Chapter 2 exercises

    1. With lots of data, a more flexible method would likely be better. There less danger that you would end up modeling noise, i.e. overfitting is more difficult.
    2. With lots of variables, there is a serious danger of overfitting, so we’ll want to use an inflexible method to help constrain all the possible models that we could fit.
    3. With highly non-linear relationships, we’d need to allow for a certain degree of flexibility in order to capture that structure.
    4. If the variance of the error term is high, there is a danger that a flexible method would model the random error (overfitting) instead of the systematic variation.

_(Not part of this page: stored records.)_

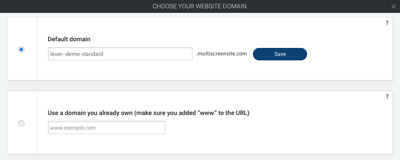Image resolution: width=400 pixels, height=160 pixels.
Task: Dismiss the dialog with the X icon
Action: click(x=393, y=7)
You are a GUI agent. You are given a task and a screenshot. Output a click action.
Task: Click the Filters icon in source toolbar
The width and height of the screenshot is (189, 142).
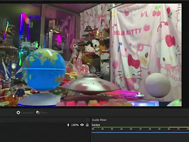point(38,112)
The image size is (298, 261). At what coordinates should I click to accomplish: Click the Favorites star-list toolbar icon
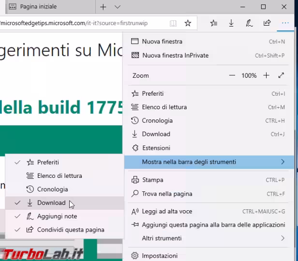[x=214, y=23]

Because of this, we’d want an inflexible method.
    1. Regression, inference, \(n = 500\), \(p = 3\) (the response/output, CEO salary, is generally not included in \(p\)).
    2. Classification, prediction, \(n = 20\), \(p = 13\).
    3. Regression, prediction, \(n = 52\) (weeks), \(p = 3\).
  1. Skip

  2. Examples will vary widely.

  3. Flexible approaches are useful when you have a highly non-linear \(f\) as well as when you have lots of \(n\) relative to \(p\). In essence, if the true \(f\) is complex, and you have a sufficient amount of data to resolve it, a flexible model will lead to better predictions. In situations where a large \(p\) leads to a huge number of possible models, it can be helpful to restrict the model space with a less flexible method. Less flexible methods often lead to more easily interpretable models, which is very important if you’re interesting in inference.

  4. Parametric approaches put constraints on the functional form of \(f\) and thus help guard against overfitting. The parameter estimates are also often fairly interpretable, which is useful if you’re interested in inference. When the structure in the data is complex, however, parametric approaches can exhibit systematic bias (effectively underfitting).

Additional exercises

Input: \(X\) is usually written as \(n\) by \(p\). Here, \(n = 10\) and \(p = 64^2 = 4096\), the total number of pixels in each photo.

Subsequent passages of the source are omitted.